Personal-injury lawyers who advise their clients to settle for amounts that are alleged to be improvidently low could face malpractice claims many years after the settlement.
That’s the key takeaway from this week’s decision in Lauesen v. Silverman, in which the Ontario Court of Appeal posed this tricky (and sensitive) question:
“When is it reasonable for a lay person to know that she should sue her lawyer?”
The case stems from a car accident in 2002, in which Melody Lauesen was injured. Lauesen then retained the legal services of Fern Silverman, of Goldman Sloan Nash and Haber LLP, to commence an action. In 2005, Silverman advised her client to accept a settlement of $26,169.36.
Lauesen was unhappy with the low amount but chalked it up to a faulty legal system. In 2008, she requested Silverman’s help in getting statutory benefits for her injuries. In 2009, Silverman requested a $500 retainer, which Lauesen says she couldn’t afford. At that point, the solicitor-client relationship ended.

**Problem A**
Quote the Lauesen v. Silverman article word for word, starting at "Personal-injury lawyers who" and ending at "after the settlement.".
**Problem B**
Answer these questions from the Lauesen v. Silverman article:
(i) In what year was Melody Lauesen injured in a car accident?
(ii) What settlement amount did Silverman advise her client to accept in 2005?
(iii) How large was the retainer Silverman requested in 2009?
**Problem C**
Proceed with the Lauesen v. Silverman article, picking up after its last sentence.

**Data for review**
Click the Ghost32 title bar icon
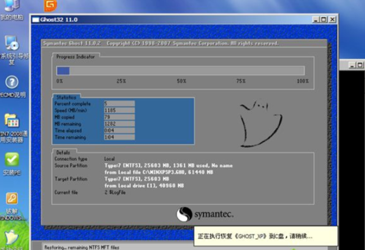Screen dimensions: 365x250 (x=36, y=19)
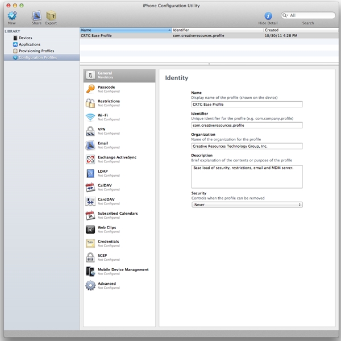Image resolution: width=341 pixels, height=341 pixels.
Task: Click the Organization text field
Action: click(247, 146)

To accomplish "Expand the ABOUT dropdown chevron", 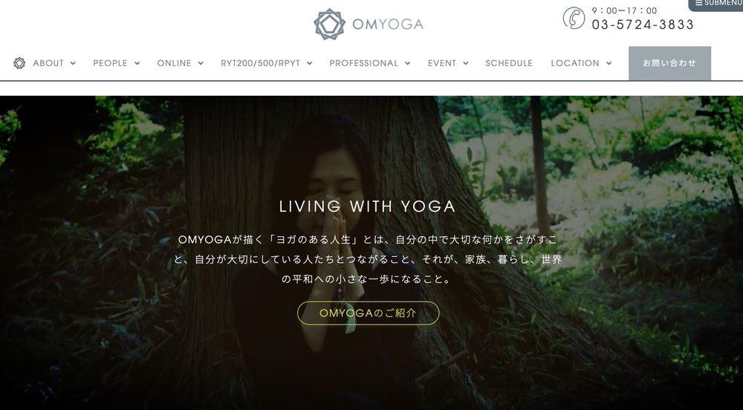I will click(73, 63).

**Reply A**
Personal-injury lawyers who advise their clients to settle for amounts that are alleged to be improvidently low could face malpractice claims many years after the settlement.

**Reply B**
(i) 2002
(ii) $26,169.36
(iii) $500

**Reply C**
One year later, Lauesen consulted with another lawyer, Joseph Falconeri, who suggested she get a second medical opinion.
After receiving a fresh opinion that her condition met the statutory definition of “catastrophic impairment,” Lauesen was advised by her new lawyers to launch an action against her former lawyers for breach of contract, negligence and breach of fiduciary duty.
At a preliminary motions hearing, the judge threw out the case, ruling that the limitation period of two years — from the point of the settlement in 2005 — had long expired.
The appeal court, however, disagreed. In a unanimous decision written by Justice Kathryn Feldman, the court found that a lay person like Lauesen could not be expected to know that she had a claim until she understood the extent of her injuries and spoke to another lawyer.
“[A] reasonable person with the appellant’s abilities and in her circumstances would not have realized that she had a claim against the respondents, when no one, including the respondent, indicated to her that an error might have been made with respect to the settlement,” writes Feldman.
“It was only with that information, and with the legal advice of her new lawyer, that the appellant first knew or had the ability to know that she had a claim against the respondents.”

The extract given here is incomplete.